What type of fruit includes Barium and double Sodium? BaNaNa.
Q: What do you call a windmill swallowed up by a tornado?
A: A wind meal
Did you hear about the flower who never bloomed?
It was a bud omen.
Did you hear about the soldier who got struck by lightning?
He had to be honorably discharged.
During the blizzard, the jalapeno said, I'm a little chilli.
This very fair weather actually makes me feel like a feather!
Many people think that when warm droplets of water in the air are rapidly cooled it forms fog.
But it’s actually a common mist-conception.
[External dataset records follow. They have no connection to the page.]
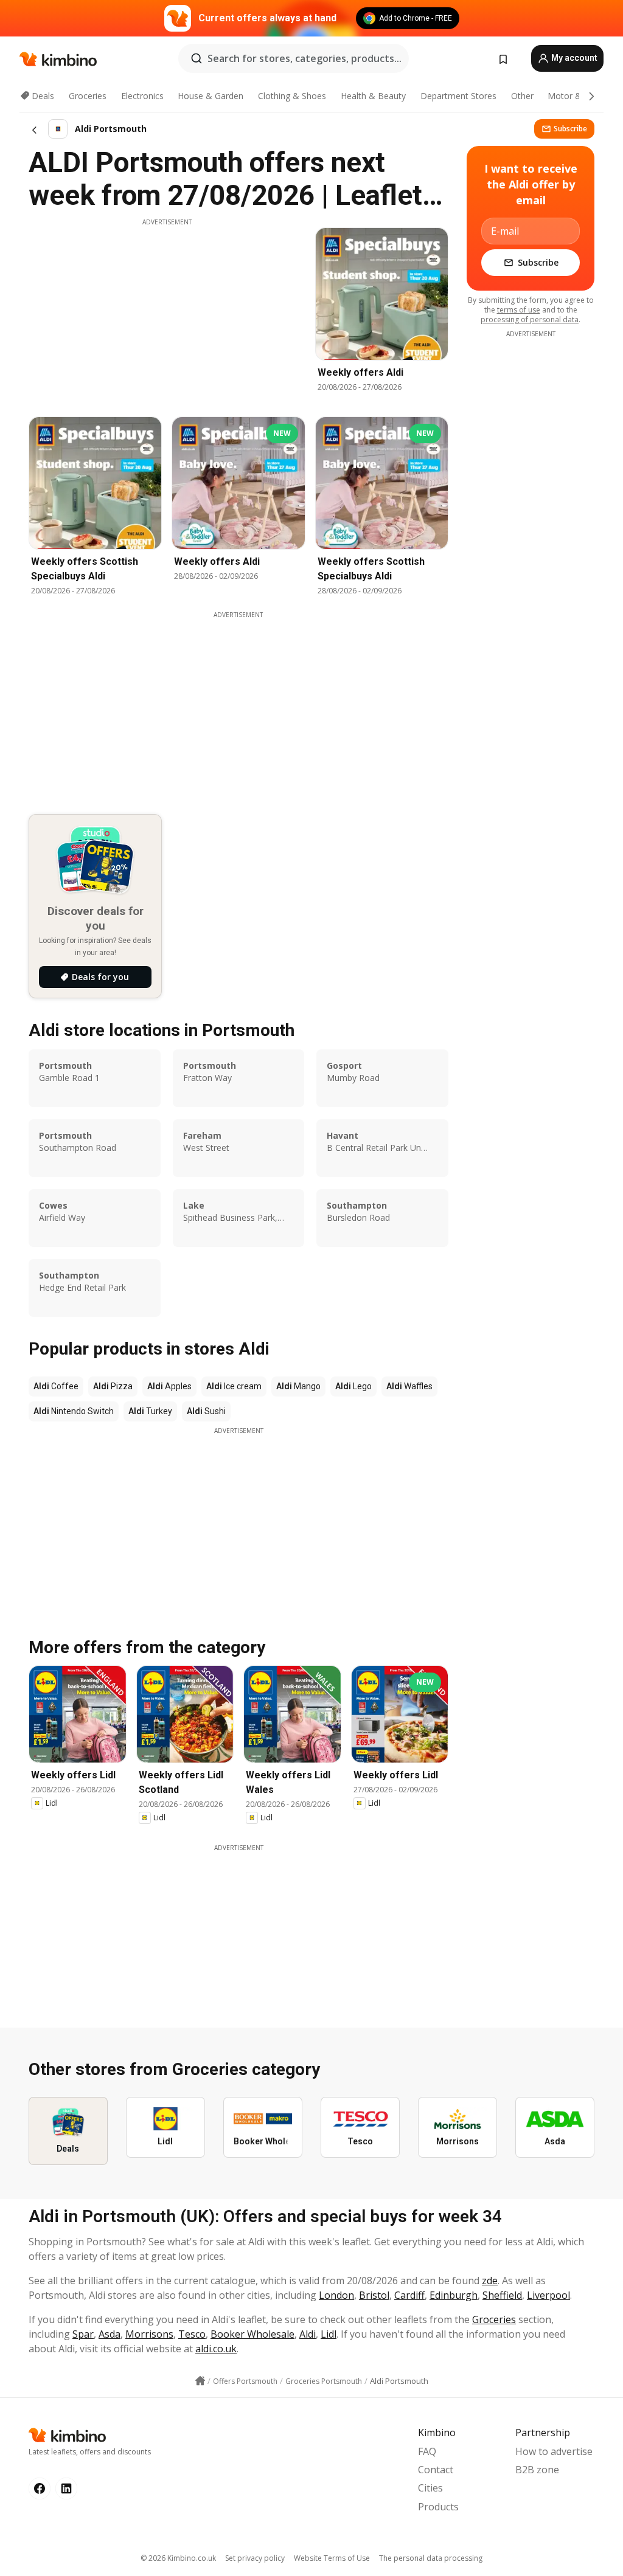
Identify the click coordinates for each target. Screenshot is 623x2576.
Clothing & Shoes (292, 96)
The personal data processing (430, 2558)
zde (490, 2280)
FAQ (427, 2451)
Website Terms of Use (332, 2558)
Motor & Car (572, 96)
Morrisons (149, 2334)
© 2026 (178, 2558)
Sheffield (502, 2295)
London (336, 2295)
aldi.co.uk (216, 2348)
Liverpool (548, 2295)
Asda (109, 2334)
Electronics (142, 96)
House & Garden (210, 96)
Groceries (87, 96)
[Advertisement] (166, 312)
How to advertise (554, 2451)
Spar (83, 2334)
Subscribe (570, 128)
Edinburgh (454, 2295)
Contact (435, 2469)
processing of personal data (530, 319)
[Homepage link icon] (200, 2381)
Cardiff (409, 2295)
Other (522, 96)
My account (573, 58)
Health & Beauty (373, 96)
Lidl (328, 2334)
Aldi (307, 2334)
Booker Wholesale (252, 2334)
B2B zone (537, 2469)
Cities (430, 2488)
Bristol (374, 2295)
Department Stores (458, 96)
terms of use (518, 310)
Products (438, 2506)
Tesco (192, 2334)
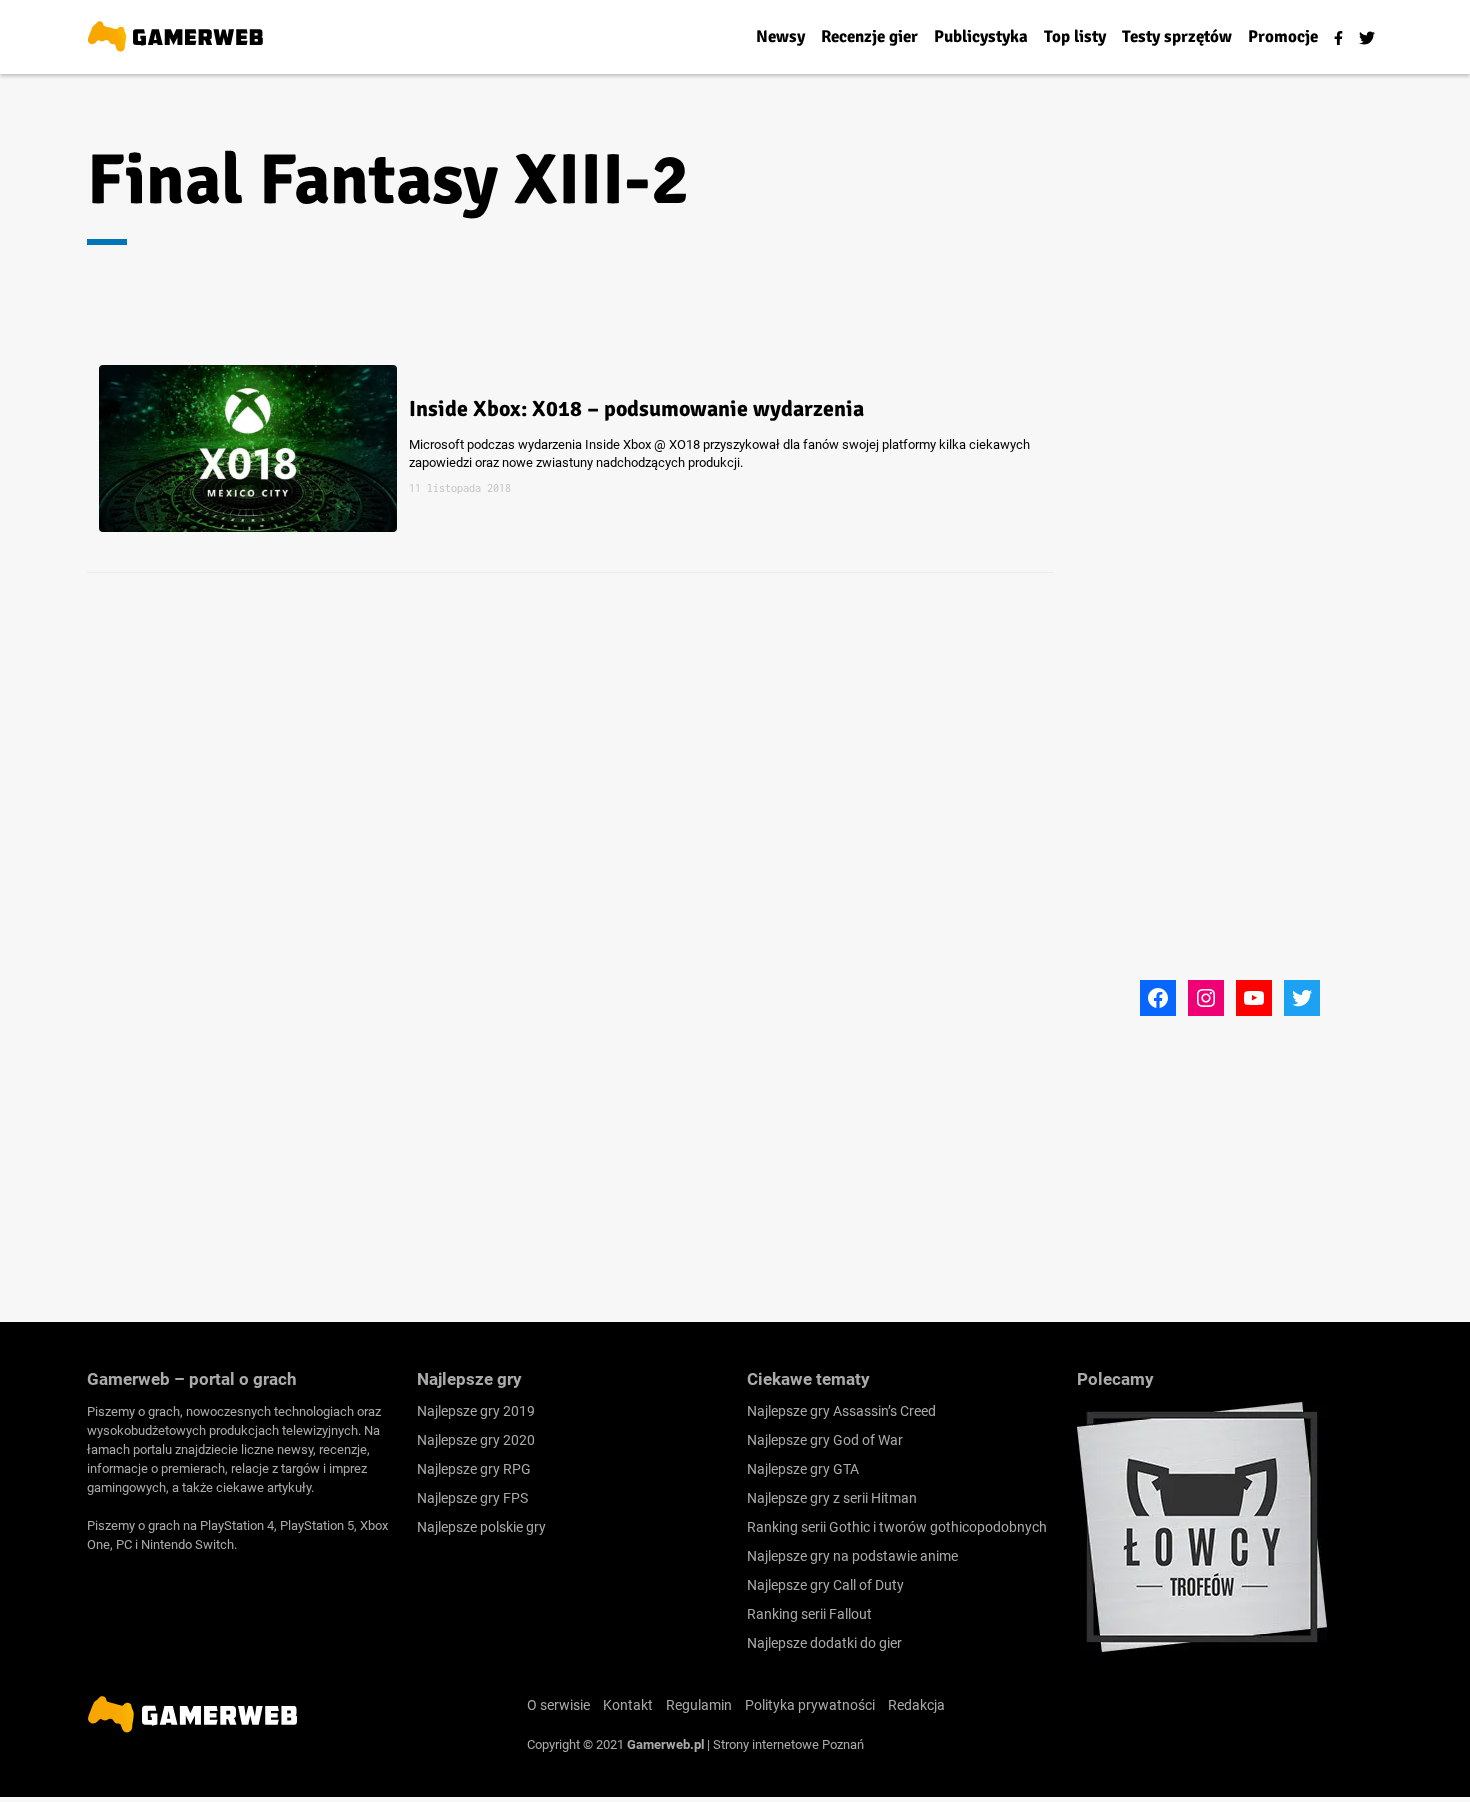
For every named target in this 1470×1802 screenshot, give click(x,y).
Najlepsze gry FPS (472, 1498)
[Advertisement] (1230, 673)
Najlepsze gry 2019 (476, 1411)
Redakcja (916, 1705)
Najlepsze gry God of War (825, 1440)
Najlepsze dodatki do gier (824, 1643)
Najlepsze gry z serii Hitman (832, 1498)
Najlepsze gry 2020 (476, 1440)
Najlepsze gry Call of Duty (825, 1585)
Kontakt (628, 1705)
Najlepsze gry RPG (474, 1469)
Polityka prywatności (810, 1705)
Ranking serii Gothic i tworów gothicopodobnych (897, 1527)
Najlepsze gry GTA (803, 1469)
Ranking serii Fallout (809, 1614)
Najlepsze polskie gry (481, 1527)
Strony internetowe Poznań (788, 1744)
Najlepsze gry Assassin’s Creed (841, 1411)
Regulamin (699, 1705)
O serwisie (558, 1705)
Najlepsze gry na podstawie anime (852, 1556)
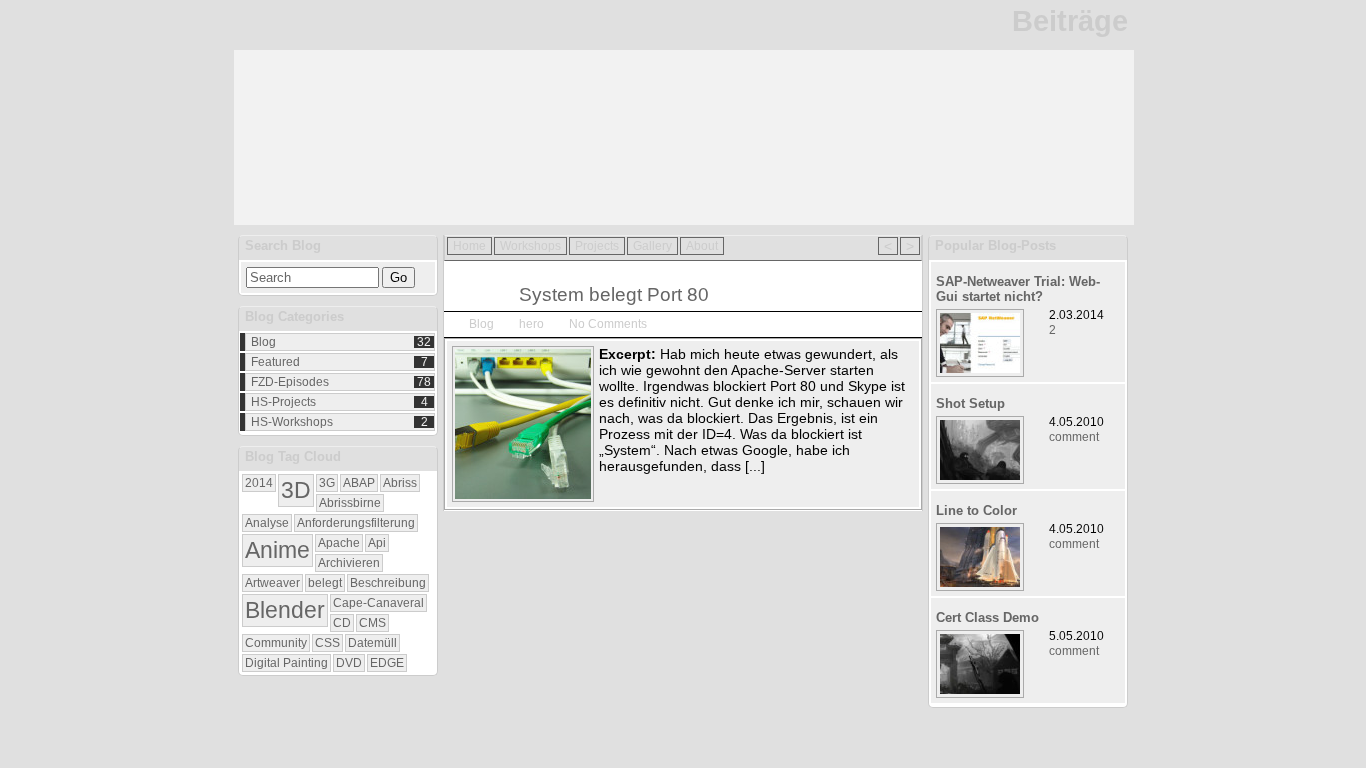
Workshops (530, 246)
How did the fire ant feel after the rain storm flooded his home?
Very put out, indeed!
A red ship and a blue ship collided in the ocean.
Apparently the survivors are marooned.
My friend couldn't afford to pay his water bill.
So I sent him a “get well soon” card.
My boss has just fired me for making too many Asian jokes.
Oh well!! That's the end of my Korea.
The bartender asks one of The Beach Boys what they’d like, so he looks back to his friends
“Get a round?” “Round?” “Round?” “I’ll get a round!”
Why did the leaf go to the doctor? It was feeling green!
They consider a million years ago to be Recent.
Wind energy is so popular. It has a lot of fans.
What is the strongest creature in the ocean? A mussel!
Beach, please.
What do you call the people that you eat grass and produce milk alongside?
Cow-workers!
RIP boiled water.
You will be mist.
What do you call a boy swimming at the beach?
Buoyancy.
If trees could kill you, they wood.
There is a higher chance of being struck by lightning than to be killed in a shark attack.
Shocking isn't it.
Where do fish wash? In a river basin.
What did one cactus say to the other cactus ?
"Lookin sharp !"
What did one cloud of fog say to the other?
I don’t know. It’s a mistery.
We got the news of a coming flood today. The news was leaked.
You can bet on firemen at the beach.
It's a shore-fire thing.
What tree makes fruit that tastes a lot like chicken? Poultree.
My Dermatologist was fired today...
He made too many rash decisions.
Where does seaweed look for a job?
In the kelp-wanted section
When the drivers ran out of fuel in the grassland, they refueled their tanks with grass-oline!
When Mr. Mushroom saw Miss Mushroom, he didn’t hesitate to ask her out on a date because he had she was such a fungi-rl.
Why are oceans so meticulous?
They like to be pacific.
To everyone in the Christmas Tree industry
You all do a great job! Stand up and take a bough!
How do you know if there’s a snowman in your bed?
You wake up wet!
What happens when you blend sulfur, tungsten and silver together? SWAG.
Why are trees such great thieves? They really have sticky fingers.
There’s two balloons in the desert. One says look out for that cactus!
The other goes What Cactussssss...
Trying to get to the end of the rainbow is a gold move.
Did you hear about the aspen who fell for the loggers’ scam? The copse wood not believe she fell for it.
Dad has a pet snake that eats the grass in his yard.
It's a lawnboa.
Do you want to hear a joke about a bolt of lightning?
Actually, maybe not. The end is rather shocking.
The river fish went to the library and asked if he can get a book. The librarian said: "You can start by-rowing it."
What did the ghost knights say to the cloud king?
Our souls will rain forever.
What did the ocean say to the beach?
Nothing it just waved.
What did the bartender say when he saw oxygen, hydrogen, sulfur, sodium and phosphorous enter his barroom? OH SnaP!
Why couldn’t anyone get a job at the ice rink?
There was a hiring freeze.
What do snowmen do on Christmas?
Play with the snow angels.
There's a basic difference between weather and climate: you can't weather a tree, but you can definitely climate.